----- Extracted material
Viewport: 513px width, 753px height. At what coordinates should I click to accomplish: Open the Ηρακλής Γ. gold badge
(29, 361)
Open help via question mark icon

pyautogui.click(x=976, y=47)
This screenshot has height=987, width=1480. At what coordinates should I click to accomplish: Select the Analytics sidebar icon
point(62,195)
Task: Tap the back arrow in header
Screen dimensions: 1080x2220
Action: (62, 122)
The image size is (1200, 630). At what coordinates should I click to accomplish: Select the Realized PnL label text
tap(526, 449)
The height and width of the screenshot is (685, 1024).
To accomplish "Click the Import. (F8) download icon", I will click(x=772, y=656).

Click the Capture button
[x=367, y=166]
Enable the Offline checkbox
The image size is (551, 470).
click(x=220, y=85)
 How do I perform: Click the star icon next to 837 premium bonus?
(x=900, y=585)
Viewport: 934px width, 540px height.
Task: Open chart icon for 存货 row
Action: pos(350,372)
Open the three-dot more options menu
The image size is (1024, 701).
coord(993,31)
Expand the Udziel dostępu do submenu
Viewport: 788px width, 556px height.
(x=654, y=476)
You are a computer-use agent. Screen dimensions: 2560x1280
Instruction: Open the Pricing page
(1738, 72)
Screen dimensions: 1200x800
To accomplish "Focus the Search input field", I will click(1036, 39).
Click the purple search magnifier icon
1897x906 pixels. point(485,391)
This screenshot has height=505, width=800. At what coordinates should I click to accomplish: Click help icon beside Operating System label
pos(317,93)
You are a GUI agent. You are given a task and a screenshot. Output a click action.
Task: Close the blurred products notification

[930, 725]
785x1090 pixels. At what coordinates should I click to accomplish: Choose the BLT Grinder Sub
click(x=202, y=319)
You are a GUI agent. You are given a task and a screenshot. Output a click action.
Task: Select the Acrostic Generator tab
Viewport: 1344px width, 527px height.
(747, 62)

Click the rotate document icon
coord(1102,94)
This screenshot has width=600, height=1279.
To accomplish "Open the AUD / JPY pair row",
----------
What to work on. Find every line of the data above that holds the word "will", then state how many there are and nothing else.

Solution. 2